DATA SHOWN ▸
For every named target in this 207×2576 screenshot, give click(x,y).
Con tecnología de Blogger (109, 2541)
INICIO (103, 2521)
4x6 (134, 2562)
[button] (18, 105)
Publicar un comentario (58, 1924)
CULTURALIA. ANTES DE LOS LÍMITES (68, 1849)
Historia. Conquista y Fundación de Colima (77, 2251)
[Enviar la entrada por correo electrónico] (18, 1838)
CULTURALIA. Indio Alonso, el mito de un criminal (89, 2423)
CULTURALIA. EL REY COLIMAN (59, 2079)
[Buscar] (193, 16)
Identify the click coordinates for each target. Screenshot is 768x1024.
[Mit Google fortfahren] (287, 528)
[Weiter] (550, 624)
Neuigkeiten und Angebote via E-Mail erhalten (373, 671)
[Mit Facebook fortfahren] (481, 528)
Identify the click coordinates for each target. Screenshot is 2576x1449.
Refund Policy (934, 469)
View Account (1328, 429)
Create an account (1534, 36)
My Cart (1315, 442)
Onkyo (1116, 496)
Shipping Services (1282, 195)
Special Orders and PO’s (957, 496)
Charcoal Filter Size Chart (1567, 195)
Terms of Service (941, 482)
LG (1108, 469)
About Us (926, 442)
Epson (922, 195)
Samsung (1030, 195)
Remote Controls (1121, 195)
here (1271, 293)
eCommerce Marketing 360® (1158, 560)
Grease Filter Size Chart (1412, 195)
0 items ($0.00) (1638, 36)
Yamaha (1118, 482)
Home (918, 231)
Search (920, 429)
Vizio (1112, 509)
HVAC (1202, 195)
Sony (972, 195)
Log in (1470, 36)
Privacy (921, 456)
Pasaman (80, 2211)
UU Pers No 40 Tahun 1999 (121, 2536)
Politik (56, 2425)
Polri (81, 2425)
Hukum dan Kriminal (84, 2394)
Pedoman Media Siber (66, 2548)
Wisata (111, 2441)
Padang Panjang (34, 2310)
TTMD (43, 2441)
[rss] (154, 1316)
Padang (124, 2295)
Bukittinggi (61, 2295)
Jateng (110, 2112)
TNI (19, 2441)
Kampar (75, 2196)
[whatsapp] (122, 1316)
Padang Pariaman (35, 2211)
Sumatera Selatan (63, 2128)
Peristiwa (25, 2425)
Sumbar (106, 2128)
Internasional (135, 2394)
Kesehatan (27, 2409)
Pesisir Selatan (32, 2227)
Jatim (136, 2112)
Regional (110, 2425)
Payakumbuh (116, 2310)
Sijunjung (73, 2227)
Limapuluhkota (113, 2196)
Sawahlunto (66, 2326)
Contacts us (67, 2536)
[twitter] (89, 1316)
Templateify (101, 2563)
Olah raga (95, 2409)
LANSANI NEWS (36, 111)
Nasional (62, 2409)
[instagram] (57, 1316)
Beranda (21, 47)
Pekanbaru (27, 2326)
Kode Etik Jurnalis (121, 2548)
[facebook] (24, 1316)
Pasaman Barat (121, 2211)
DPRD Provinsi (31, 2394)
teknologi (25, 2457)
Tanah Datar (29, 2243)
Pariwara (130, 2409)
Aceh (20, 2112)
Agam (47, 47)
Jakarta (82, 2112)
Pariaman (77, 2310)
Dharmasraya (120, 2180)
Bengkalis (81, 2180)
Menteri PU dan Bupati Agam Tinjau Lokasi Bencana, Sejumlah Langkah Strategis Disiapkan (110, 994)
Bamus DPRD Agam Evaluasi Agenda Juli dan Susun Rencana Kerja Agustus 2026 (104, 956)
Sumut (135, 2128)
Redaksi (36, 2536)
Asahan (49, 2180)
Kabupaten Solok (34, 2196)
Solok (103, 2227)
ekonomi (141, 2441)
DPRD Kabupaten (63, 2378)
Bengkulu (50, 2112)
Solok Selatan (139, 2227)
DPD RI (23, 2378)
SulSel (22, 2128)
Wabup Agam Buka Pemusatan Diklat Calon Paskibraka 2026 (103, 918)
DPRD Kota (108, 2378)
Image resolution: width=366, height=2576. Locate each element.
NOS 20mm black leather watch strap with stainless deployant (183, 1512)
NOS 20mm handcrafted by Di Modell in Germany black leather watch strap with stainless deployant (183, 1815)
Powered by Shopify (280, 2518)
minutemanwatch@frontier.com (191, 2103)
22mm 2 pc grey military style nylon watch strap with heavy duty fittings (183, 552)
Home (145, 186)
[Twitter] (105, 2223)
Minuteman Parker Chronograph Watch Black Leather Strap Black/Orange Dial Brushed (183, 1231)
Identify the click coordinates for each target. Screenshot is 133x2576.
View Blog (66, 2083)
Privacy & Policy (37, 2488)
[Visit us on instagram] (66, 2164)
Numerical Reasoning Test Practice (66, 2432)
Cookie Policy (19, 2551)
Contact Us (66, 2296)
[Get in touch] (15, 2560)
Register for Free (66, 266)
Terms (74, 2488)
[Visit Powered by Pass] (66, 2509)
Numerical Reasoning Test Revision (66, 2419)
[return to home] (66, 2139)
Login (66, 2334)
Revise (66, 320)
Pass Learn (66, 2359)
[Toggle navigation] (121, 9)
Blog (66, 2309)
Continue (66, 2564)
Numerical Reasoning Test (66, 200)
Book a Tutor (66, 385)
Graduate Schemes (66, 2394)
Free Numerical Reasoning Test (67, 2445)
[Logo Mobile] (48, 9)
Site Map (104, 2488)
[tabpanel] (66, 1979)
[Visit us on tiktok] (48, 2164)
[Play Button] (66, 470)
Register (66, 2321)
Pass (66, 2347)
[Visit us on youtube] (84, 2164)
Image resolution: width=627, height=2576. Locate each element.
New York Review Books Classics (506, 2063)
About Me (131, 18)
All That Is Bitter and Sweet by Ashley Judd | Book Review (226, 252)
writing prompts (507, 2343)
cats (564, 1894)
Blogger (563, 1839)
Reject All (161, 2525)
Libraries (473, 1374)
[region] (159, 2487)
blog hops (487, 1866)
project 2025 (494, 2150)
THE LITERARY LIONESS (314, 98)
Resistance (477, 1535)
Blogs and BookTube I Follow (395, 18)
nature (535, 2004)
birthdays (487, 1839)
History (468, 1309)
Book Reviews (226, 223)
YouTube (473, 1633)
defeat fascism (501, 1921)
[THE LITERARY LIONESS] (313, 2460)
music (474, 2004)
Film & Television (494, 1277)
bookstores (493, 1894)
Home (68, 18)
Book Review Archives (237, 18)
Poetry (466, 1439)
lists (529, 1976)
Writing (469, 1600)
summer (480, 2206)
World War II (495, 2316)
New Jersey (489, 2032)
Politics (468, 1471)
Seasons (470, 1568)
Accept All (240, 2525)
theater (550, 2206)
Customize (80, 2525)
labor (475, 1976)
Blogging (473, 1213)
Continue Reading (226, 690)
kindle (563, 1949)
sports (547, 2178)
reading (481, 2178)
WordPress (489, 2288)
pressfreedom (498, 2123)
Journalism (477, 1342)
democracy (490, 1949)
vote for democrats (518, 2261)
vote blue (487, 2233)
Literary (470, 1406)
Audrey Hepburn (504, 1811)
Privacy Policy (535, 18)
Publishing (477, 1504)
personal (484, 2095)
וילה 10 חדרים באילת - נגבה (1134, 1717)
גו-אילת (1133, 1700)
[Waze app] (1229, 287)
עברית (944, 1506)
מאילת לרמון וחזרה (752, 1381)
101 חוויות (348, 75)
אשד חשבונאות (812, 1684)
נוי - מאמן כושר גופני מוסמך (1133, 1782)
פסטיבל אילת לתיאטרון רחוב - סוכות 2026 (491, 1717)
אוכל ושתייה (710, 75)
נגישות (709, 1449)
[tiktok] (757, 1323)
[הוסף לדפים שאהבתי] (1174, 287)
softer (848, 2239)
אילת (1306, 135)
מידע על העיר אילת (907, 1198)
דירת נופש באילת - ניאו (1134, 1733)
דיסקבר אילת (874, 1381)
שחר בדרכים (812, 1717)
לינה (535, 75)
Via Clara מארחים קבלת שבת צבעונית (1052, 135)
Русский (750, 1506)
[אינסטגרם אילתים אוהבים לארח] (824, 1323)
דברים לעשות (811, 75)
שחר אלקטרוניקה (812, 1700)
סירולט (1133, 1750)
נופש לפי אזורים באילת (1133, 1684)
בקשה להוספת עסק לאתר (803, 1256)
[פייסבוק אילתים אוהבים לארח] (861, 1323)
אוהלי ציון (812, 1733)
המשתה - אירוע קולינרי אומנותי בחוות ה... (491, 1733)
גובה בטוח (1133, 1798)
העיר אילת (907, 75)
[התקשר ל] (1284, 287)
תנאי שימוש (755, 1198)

TASK DESCRIPTION ▸ In the records above, locate the line that contains "[tiktok] (757, 1323)". Repeat it and every line after it, exactly, and nothing else.

ANSWER AREA ▸
[tiktok] (757, 1323)
[הוסף לדפים שאהבתי] (1174, 287)
softer (848, 2239)
אילת (1306, 135)
מידע על העיר אילת (907, 1198)
דירת נופש באילת - ניאו (1134, 1733)
דיסקבר אילת (874, 1381)
שחר בדרכים (812, 1717)
לינה (535, 75)
Via Clara מארחים קבלת שבת צבעונית (1052, 135)
Русский (750, 1506)
[אינסטגרם אילתים אוהבים לארח] (824, 1323)
דברים לעשות (811, 75)
שחר אלקטרוניקה (812, 1700)
סירולט (1133, 1750)
נופש לפי אזורים באילת (1133, 1684)
בקשה להוספת עסק לאתר (803, 1256)
[פייסבוק אילתים אוהבים לארח] (861, 1323)
אוהלי ציון (812, 1733)
המשתה - אירוע קולינרי אומנותי בחוות ה... (491, 1733)
גובה בטוח (1133, 1798)
העיר אילת (907, 75)
[התקשר ל] (1284, 287)
תנאי שימוש (755, 1198)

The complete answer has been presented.